Genetic engineering with endothelial nitric oxide synthase improves functional properties of endothelial progenitor cells from patients with coronary artery disease: an in vitro study.

Recent studies have reported a marked impairment in the number and functions of endothelial progenitor cells (EPCs) in patients with coronary artery disease (CAD). In view of an important role of eNOS in angiogenesis, in the present study, we evaluated the effects of eNOS gene transfer in ex vivo expanded EPCs isolated from patients with CAD. The expanded EPCs were transfected with mammalian expression vector pcDNA3.1-eNOS containing the full-length human eNOS gene using lipofectamine. About 35-40% of the eNOS-EPCs had higher expression of eNOS as compared to untransfected EPCs. EPCs transfected with pcDNA3.0-EGFP, the plasmid vector expressing green fluorescent protein (GFP) were used as control. The untransfected, GFP-transfected and eNOS-transfected EPCs were compared in terms of important functional attributes of angiogenesis such as proliferation, migration, differentiation and adhesion/integration into tube-like structures in vitro.
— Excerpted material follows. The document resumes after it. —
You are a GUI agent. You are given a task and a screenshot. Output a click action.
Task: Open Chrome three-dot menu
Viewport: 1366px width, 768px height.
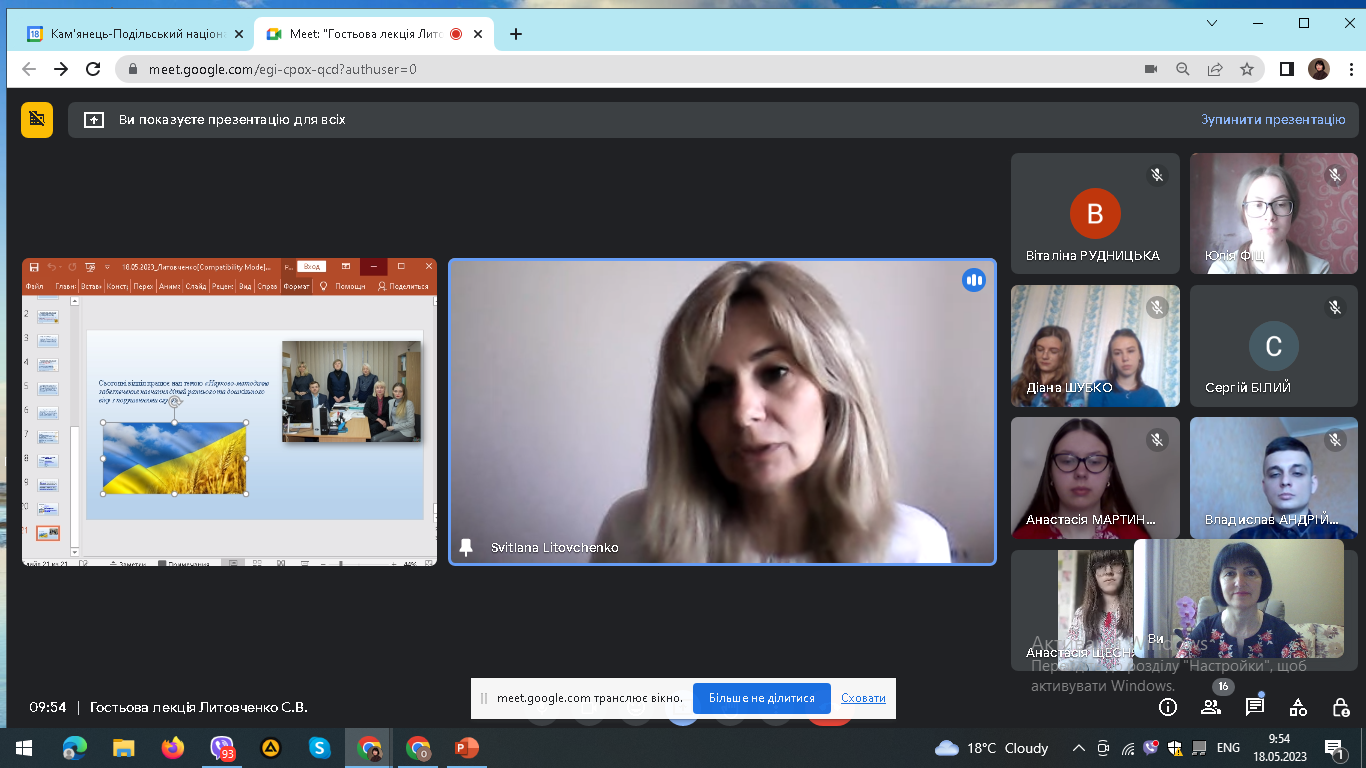click(1351, 69)
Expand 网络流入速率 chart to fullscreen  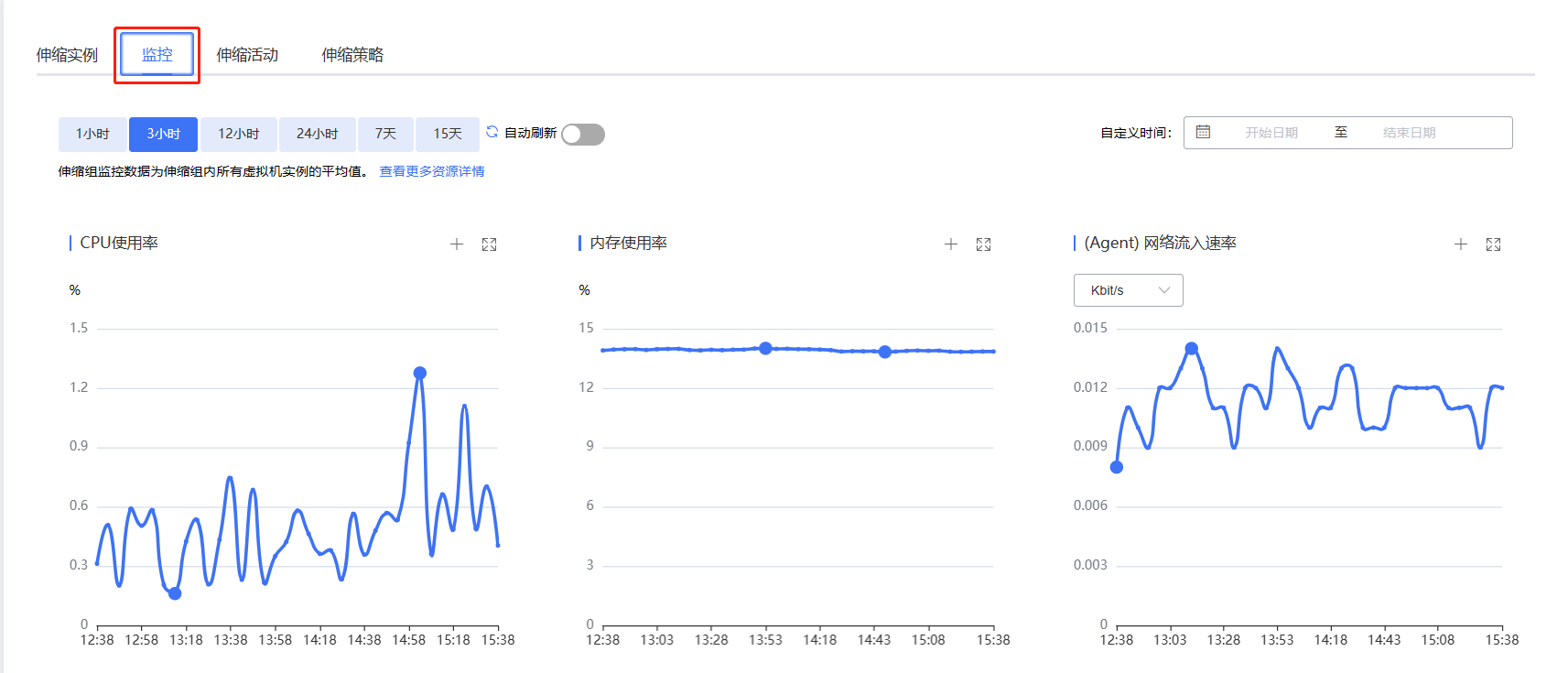pyautogui.click(x=1494, y=244)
Functional studies revealed that in the presence of defined growth conditions, compared to the untransfected and GFP-transfected cells, eNOS-EPCs from patients with CAD have a significant increase in [3H] thymidine-labeled DNA (P < 0.01), migration (14.6 +/- 1.8 and 16.5 +/- 1.9 vs. 23.5 +/- 3.4 cells/field, P < 0.01), ability to differentiate into endothelial-like spindle-shaped cells (46 +/- 4.5 and 56.5 +/- 2.1 vs. 93.2 +/- 6.6 cells/field, P < 0.001) and also incorporation into tube-like structures on the matrigel (GFP-EPCs: 21.25 +/- 2.9 vs. GFP-eNOS-EPCs: 34.5 +/- 5.5 cells/field, P < 0.05). We conclude that eNOS gene transfection is a valuable approach to augment angiogenic properties of ex vivo expanded EPCs and eNOS-modified EPCs may offer significant advantages than EPCs alone in terms of their clinical use in patients with myocardial ischemia.